Le roman de Alain Blottière se présente sous la forme d’un récit où le narrateur, cinéaste, raconte la réalisation d’un film sur Thomas Elek, dit Tommy, Juif hongrois fusillé à 19 ans avec les hommes du “groupe Manouchian”, le 21 février 1944. On suit ainsi le réalisateur dans ses recherches et réflexions historiques autour du scénario comme dans ses relations avec son jeune acteur, un skateur croisé par hasard au Trocadéro et que va métamorphoser sa rencontre posthume avec un Tommy dont jusqu’alors il ignorait même l’existence – le récit étant entrecoupé par le script du film. La richesse du roman fera pardonner à son auteur une fin qui laisse le lecteur étrangement en suspens.
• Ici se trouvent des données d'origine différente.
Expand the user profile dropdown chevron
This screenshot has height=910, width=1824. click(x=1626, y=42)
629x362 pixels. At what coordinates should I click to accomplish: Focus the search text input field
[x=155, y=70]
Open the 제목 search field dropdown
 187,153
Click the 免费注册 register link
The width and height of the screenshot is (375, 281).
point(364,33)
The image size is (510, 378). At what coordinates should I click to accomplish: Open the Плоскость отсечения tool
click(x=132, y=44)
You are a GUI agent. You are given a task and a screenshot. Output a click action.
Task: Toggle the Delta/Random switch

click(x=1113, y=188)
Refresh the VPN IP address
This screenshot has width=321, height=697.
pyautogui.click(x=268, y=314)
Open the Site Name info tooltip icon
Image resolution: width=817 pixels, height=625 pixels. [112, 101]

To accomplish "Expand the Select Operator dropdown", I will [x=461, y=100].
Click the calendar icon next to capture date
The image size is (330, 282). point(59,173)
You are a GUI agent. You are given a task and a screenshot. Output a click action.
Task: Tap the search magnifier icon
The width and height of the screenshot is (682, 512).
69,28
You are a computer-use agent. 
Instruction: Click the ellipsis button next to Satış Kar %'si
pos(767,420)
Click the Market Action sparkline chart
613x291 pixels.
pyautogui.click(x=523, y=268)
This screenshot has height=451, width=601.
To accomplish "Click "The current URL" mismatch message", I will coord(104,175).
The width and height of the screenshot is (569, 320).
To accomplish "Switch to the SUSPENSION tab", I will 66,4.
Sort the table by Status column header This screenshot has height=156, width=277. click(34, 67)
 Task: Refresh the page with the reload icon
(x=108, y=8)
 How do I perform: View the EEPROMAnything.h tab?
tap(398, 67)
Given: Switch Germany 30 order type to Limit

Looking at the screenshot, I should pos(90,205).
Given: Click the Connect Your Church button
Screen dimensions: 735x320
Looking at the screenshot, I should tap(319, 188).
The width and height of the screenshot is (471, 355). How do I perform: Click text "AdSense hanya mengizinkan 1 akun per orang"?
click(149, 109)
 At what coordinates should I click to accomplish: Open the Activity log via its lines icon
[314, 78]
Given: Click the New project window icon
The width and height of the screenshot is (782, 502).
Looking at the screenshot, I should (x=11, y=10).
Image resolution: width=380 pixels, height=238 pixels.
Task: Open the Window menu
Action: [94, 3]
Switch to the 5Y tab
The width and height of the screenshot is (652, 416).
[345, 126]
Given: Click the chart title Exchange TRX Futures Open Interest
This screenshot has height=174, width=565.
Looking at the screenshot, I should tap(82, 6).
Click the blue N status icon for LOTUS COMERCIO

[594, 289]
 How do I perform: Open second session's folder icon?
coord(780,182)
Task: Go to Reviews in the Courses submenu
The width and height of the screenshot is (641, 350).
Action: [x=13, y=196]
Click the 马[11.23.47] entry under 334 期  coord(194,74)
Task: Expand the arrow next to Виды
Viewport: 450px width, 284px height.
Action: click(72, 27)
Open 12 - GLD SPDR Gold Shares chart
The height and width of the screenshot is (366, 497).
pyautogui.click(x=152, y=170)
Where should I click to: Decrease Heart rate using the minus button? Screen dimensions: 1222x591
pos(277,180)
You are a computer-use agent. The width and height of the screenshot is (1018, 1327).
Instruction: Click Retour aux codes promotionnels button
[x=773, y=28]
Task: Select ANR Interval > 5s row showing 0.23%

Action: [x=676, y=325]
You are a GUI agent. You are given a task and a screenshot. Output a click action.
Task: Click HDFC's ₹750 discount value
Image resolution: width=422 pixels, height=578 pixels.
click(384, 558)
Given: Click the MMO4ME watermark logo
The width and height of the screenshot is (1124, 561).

Pour cerner son héros, le narrateur, sous la plume de Alain Blottière, revient en effet sans pathos sur l’engagement, la vie et le combat de ces jeunes partisans des FTP-MOI (et de leur famille quand ils en avaient encore une), au travers notamment de pages oubliées comme La mémoire d’Hélène, souvenirs de la mère de Thomas Elek que François Maspero publia en 1977. L’auteur a par ailleurs réuni sur un site Internet (www.letombeaudetommy.net) divers documents (photos, vidéos, références) mentionnés dans le roman.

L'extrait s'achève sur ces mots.